Tuesday, November 13, 2007

Souder's Sandwich Fit

Rep. Mark Souder (R-IN) must have been upset about some of the commentary surrounding his recent embarrassing attempt to use religious discrimination as a straw man to defeat ENDA during House debate. The Hill reports Souder became quite testy with a Capitol Hill cafe worker over whether his turkey sandwich was grilled or toasted. The Hill's "In The Know" column writes today:

Rep. Mark Souder (R-Ind.) stormed out of a café in the Capitol basement in a fit of irritation last week. The reason? His turkey sandwich — it was grilled, not toasted.

With just a few people in line at the deli counter, the café was not bustling. But Souder was apparently in a rush and preoccupied, hunched over his BlackBerry for much of the time. First, he asked for his sandwich to be grilled. Then, toasted. The deli employee grew confused.

“Big guy, you want lettuce and tomato?” he called out to Souder.

Souder then realized his sandwich was being grilled, not toasted. “I said toasted,” the congressman said. To which the employee replied, “Nah, man, you said grilled.” Still, he offered to re-make the sandwich.

Souder then mumbled angrily, “It’s already taking too long,” and left, sandwich-less. Souder had a different take on the incident.

“Mr. Souder was asked for — and gave — his order three times,” wrote Souder spokesman Mark Green in an e-mail to ITK. “After around 20 minutes, he was still
waiting, so he canceled the order and walked out so as to get to his next meeting on time. Despite the poor service, he decided not to file a complaint. We are disappointed that what happened has been misrepresented to you.”
The Hill's gossip columns are great. The other day they reported on some congressman from West Virginia who had a little too much to drink at a local watering hole and kept bumping into and shoving everyone in sight, women included. You would think these guys would learn they're living in a fish bowl out in Washington and would behave themselves accordingly.


varangianguard said...

Maybe Rep. Souder should try working in a deli with 435 overbearing, demanding customers. Might give him some much needed perspective.

If he was in such a hurry, he does have staffers who could have helped out.

Bart Lies said...

How ironic he ordered 'turkey.'

Anonymous said...

Of all the things he should be upset over, he chooses a sandwich.

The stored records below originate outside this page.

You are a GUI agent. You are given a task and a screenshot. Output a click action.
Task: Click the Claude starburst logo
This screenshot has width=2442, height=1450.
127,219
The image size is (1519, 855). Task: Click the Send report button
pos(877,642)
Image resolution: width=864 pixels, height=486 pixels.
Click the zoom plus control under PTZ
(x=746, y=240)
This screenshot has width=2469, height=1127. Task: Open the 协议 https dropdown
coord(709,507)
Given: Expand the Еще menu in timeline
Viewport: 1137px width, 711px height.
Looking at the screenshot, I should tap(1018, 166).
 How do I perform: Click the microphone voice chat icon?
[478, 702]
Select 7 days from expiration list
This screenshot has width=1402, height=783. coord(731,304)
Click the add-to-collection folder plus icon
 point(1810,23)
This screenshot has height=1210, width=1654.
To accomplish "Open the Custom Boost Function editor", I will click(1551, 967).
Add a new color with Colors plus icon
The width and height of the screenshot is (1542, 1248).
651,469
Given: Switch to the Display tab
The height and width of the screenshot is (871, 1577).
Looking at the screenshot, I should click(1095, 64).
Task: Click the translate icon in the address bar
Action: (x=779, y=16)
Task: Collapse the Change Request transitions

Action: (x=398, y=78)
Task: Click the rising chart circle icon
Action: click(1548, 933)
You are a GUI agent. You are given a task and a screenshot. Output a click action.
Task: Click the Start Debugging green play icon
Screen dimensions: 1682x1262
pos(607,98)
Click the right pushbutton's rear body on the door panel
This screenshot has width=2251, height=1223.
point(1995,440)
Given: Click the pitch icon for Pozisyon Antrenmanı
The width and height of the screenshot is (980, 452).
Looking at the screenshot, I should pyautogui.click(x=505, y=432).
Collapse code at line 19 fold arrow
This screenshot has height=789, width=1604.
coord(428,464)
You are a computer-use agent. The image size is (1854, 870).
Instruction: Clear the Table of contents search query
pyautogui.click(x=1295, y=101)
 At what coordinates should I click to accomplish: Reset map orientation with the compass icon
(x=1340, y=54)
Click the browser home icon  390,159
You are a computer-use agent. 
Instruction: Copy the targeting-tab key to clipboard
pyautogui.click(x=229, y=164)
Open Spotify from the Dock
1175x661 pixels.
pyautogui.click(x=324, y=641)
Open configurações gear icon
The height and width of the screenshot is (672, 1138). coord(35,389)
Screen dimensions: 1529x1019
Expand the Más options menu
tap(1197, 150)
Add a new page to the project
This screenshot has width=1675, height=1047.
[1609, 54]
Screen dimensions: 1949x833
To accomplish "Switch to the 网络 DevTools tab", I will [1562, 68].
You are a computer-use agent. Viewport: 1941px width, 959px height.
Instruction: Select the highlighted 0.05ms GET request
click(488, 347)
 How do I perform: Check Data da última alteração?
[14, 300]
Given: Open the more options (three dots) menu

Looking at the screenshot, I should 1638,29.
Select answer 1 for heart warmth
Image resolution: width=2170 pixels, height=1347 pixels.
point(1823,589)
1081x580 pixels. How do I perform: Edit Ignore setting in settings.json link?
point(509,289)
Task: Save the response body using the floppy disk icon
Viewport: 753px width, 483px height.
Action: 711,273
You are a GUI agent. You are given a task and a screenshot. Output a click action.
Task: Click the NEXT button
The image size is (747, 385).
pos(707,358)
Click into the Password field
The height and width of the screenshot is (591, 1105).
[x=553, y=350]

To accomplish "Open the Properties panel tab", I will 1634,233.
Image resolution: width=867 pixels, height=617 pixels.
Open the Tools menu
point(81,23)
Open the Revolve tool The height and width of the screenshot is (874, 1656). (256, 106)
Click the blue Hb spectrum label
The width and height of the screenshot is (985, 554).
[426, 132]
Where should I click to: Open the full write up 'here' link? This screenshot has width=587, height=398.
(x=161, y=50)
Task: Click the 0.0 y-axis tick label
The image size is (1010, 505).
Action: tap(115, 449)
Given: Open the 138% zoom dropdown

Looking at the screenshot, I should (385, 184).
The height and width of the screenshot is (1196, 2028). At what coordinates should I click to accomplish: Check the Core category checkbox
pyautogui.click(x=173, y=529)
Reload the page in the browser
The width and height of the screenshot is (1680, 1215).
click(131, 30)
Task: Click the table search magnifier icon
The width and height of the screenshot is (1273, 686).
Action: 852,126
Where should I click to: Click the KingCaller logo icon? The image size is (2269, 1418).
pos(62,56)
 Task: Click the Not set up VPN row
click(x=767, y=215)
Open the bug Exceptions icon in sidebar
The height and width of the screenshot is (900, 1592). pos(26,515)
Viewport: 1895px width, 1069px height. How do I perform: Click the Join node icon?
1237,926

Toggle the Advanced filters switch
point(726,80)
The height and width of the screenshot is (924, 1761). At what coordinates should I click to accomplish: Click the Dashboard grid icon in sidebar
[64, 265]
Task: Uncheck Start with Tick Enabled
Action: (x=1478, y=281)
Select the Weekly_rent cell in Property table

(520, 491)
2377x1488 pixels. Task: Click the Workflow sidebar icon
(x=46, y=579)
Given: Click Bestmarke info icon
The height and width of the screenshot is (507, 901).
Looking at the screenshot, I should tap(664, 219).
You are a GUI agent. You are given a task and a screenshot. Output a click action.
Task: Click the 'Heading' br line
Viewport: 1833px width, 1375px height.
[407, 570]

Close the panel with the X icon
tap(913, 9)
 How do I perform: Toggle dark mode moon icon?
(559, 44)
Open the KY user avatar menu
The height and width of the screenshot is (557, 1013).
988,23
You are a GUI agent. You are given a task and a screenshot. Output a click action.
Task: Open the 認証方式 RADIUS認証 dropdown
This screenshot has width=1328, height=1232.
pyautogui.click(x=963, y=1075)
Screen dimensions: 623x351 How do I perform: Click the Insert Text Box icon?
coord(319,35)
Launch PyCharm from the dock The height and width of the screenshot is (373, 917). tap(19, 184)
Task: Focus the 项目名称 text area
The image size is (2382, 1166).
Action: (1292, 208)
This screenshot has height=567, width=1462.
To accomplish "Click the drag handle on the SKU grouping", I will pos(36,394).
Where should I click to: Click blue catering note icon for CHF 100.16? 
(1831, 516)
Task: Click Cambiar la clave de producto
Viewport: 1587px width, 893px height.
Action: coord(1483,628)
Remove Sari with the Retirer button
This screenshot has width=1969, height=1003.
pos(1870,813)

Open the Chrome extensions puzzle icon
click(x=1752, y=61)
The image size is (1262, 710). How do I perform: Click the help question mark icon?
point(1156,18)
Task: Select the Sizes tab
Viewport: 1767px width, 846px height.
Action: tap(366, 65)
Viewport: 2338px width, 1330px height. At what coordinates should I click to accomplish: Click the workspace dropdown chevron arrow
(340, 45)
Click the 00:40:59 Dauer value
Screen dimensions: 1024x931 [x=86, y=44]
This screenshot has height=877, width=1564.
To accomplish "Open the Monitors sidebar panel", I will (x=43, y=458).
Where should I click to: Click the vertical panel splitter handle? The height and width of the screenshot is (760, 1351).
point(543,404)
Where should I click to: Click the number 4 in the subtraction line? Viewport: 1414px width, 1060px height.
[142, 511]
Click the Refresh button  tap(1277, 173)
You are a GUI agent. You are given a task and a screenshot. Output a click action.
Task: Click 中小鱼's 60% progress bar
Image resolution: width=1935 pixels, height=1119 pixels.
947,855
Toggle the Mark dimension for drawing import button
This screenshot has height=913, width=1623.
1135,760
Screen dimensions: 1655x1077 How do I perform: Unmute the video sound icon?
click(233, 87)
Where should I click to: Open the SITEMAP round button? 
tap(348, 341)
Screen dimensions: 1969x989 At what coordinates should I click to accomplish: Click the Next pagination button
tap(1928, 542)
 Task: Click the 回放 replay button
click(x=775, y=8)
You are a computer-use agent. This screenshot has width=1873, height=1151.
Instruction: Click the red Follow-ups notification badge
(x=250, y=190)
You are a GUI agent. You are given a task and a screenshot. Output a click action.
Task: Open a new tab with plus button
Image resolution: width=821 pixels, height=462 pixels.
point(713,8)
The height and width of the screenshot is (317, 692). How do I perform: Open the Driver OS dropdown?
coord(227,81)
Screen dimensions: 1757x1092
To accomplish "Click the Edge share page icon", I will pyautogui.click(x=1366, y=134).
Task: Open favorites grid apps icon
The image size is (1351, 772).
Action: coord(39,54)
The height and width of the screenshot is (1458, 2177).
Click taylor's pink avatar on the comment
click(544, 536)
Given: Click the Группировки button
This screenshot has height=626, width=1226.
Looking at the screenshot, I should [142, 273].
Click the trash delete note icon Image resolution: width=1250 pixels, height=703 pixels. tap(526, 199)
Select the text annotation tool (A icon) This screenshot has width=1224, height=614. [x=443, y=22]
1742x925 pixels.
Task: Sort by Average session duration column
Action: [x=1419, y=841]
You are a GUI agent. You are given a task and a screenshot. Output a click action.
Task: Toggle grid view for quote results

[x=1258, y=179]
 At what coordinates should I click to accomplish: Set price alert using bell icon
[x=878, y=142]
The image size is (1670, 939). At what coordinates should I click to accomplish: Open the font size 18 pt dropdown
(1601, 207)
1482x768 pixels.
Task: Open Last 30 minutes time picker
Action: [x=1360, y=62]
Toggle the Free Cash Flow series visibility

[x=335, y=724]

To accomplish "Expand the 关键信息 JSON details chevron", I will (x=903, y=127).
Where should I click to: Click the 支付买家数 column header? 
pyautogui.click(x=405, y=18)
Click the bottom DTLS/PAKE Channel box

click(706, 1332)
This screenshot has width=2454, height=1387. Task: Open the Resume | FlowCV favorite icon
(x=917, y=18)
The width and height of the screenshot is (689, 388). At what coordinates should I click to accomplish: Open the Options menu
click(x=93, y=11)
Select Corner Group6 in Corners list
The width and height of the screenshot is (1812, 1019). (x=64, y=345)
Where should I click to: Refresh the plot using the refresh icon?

Seriously, who in the heck are we putting in office?!

Anonymous said...

Indiana has had its share of silly members of Congress.

Back in the 70s, our to senators were commonly-referred to as "Bayh and Bought." Sen. Vance Hartke has one of the most quirky members of Congress ever.

Now, we've got Dan Burton wandering the halls looking for a--to grab. Julia seeing little girls at picnics--that no one else sees (and then reciting this anomoly on statewide TV).

Souder is living proof that God protects children and idiots.

And he's on borrowed time.

Anonymous said...

Souder is probably a bit grouchy these days over not being able to digest a GOP sandwich that includes the following diverse ingredients: National Right to life lettuce endorsing Fred Thompson. Terre Haute Attorney Jim Bopp representing Fort Wayne evangelical mayoral loser-big-time indictee Kelty. Same Jim Bopp legal counsel to same National Right to Life......same Jim Bopp bit advisor to Mitt Romney Campaign. The envelope with the Tums, please. Any thoughts, Gary, as to how all this gets mixed together?

Anonymous said...

Souder is a goof but his district seems to like him...I wonder what that says about the voters in his district.

Anonymous said...

Not much different than it says about the voters in Monroe Gray's district.

Anonymous said...

Nobody pays much attention to Souder in his district. Kinda like Dan Burton.

And I'm hoping that transfers to Monroe Gray soon.

Hey, a fella can hope, can't he?

Anonymous said...

If the Democrat councilors elect Monroe Gray as minority leader then they all need to be driven from office.

Anonymous said...

I don't think it will happen, 8:44.
Unless the black councillors scream "race!" again, which is a tired old card, and which cost my party dearly last week.

This just in: this wweek, Woody is using the Burton brain, so Souder isn't the only Hooser Congressman acting stupid.

Which gives all Hoosiers a degree of comfort, I suppose.

Anonymous said...

Somehow this doesn't rise to the level of Ted Kennedy and Chris Dodd creating a "human sandwich" with a member of the wait staff at LaBrasserie.